### TO DO
Retype, word for word, only the lines from the one containing "Given: Select the hpdnjtmsg.dll file" through the last line of the listing below. Pictures do not belong in the result.

### ENTRIES PROVIDED
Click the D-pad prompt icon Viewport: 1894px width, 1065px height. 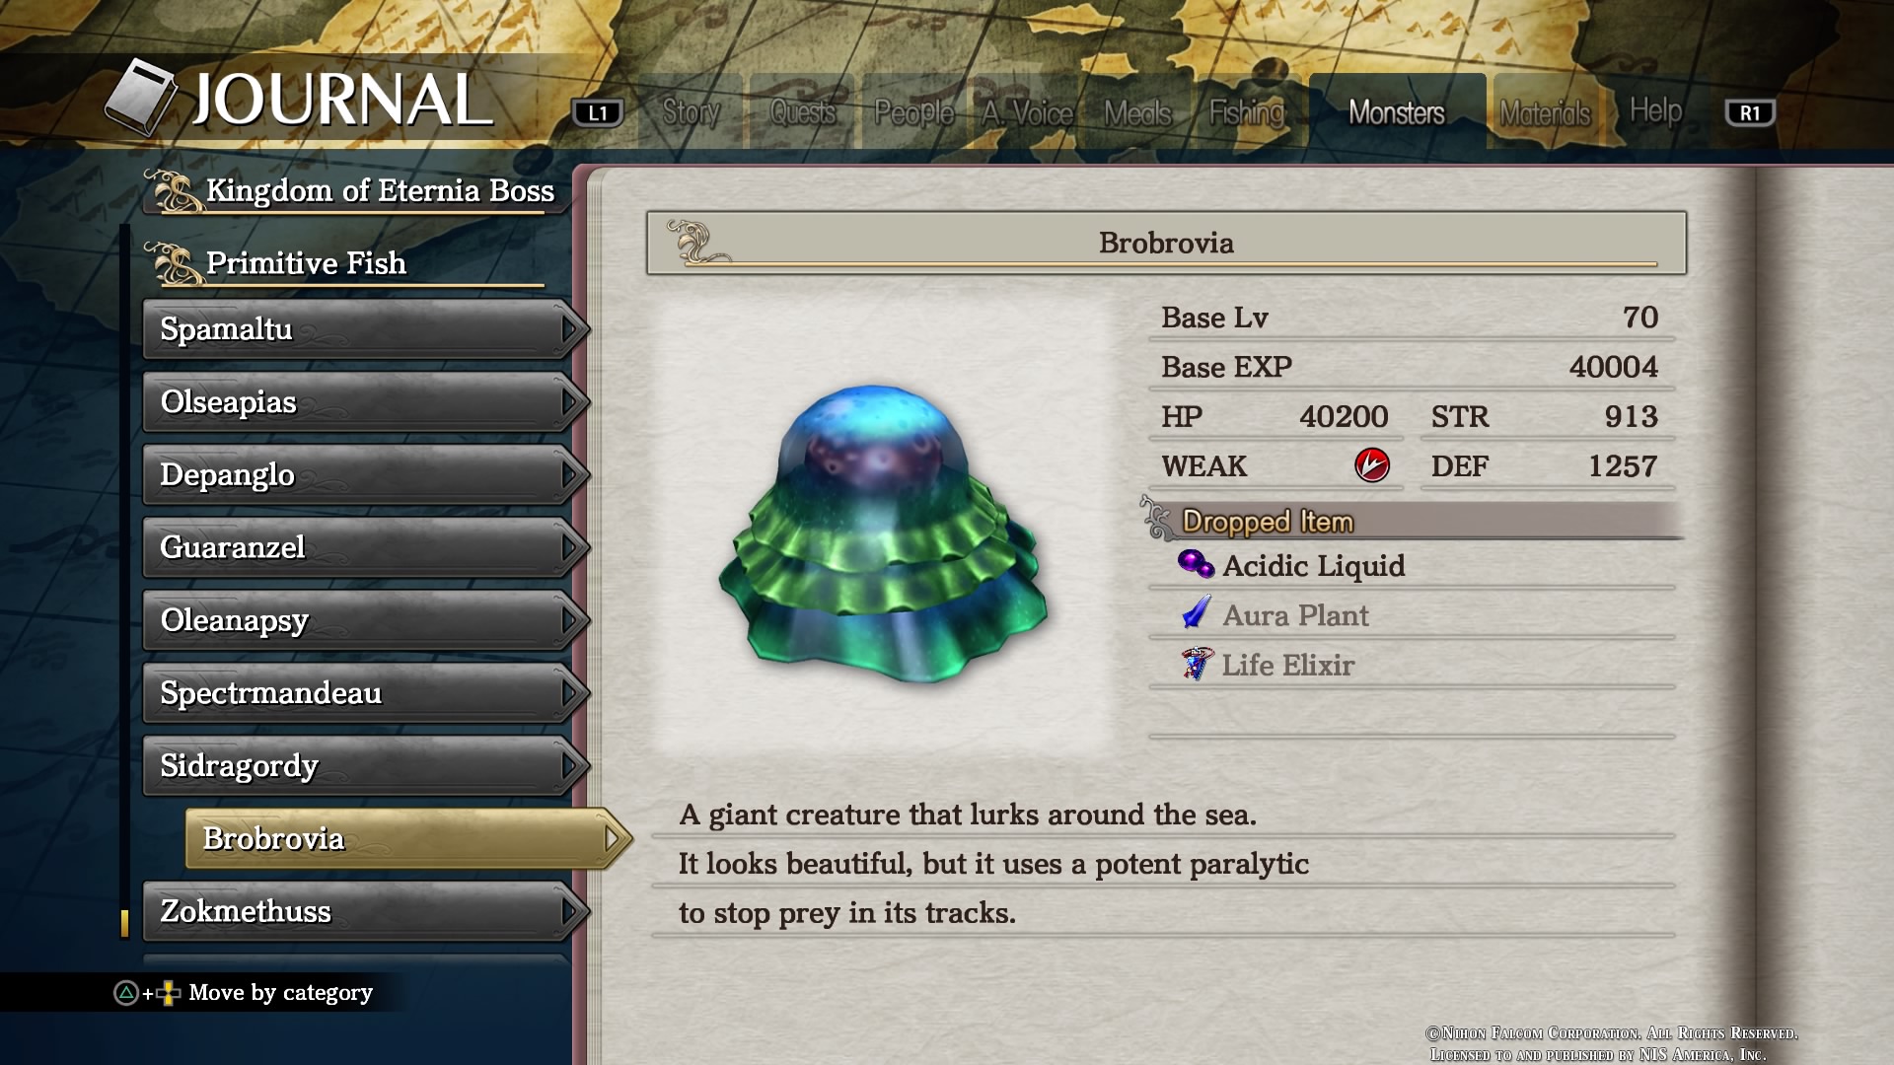[169, 993]
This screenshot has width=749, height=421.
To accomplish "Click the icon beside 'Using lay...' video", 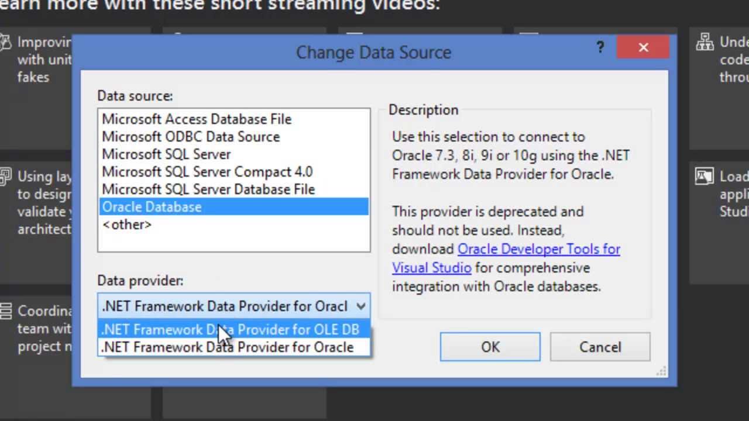I will [x=5, y=176].
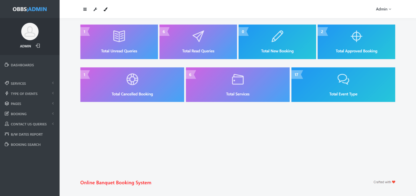This screenshot has height=196, width=416.
Task: Select Type of Events in the sidebar
Action: 24,93
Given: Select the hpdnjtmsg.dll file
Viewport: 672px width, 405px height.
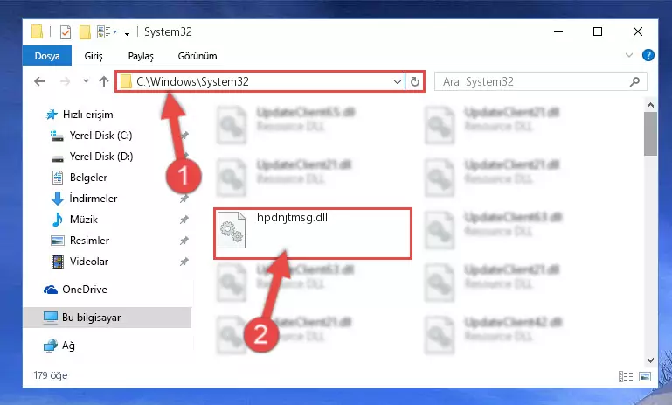Looking at the screenshot, I should coord(313,234).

### EXPECTED ANSWER
Given: Select the hpdnjtmsg.dll file
Viewport: 672px width, 405px height.
Looking at the screenshot, I should coord(313,234).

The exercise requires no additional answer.